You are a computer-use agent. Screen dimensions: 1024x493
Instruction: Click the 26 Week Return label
--
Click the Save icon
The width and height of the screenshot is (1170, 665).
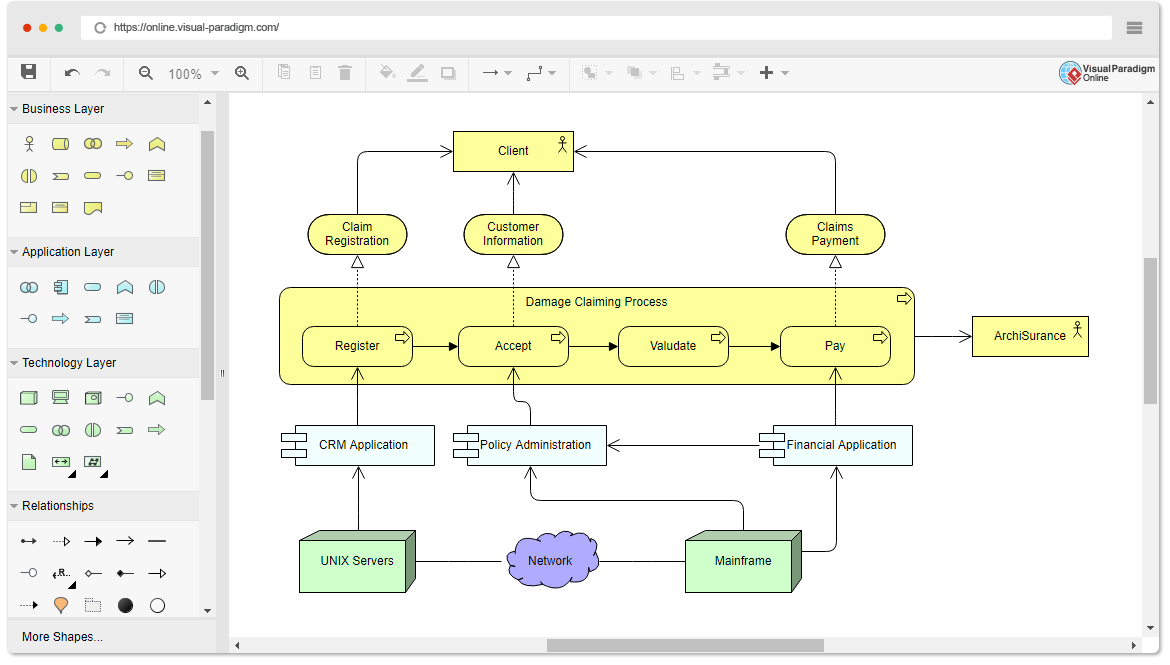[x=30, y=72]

• Task prompt
Would you copy, unchanged, the stretch of the records above that begins at the line containing "You are a computer-use" and ends at the line containing "Instruction: Click the 26 Week Return label", and only that?

• Completed exercise
You are a computer-use agent. Screen dimensions: 1024x493
Instruction: Click the 26 Week Return label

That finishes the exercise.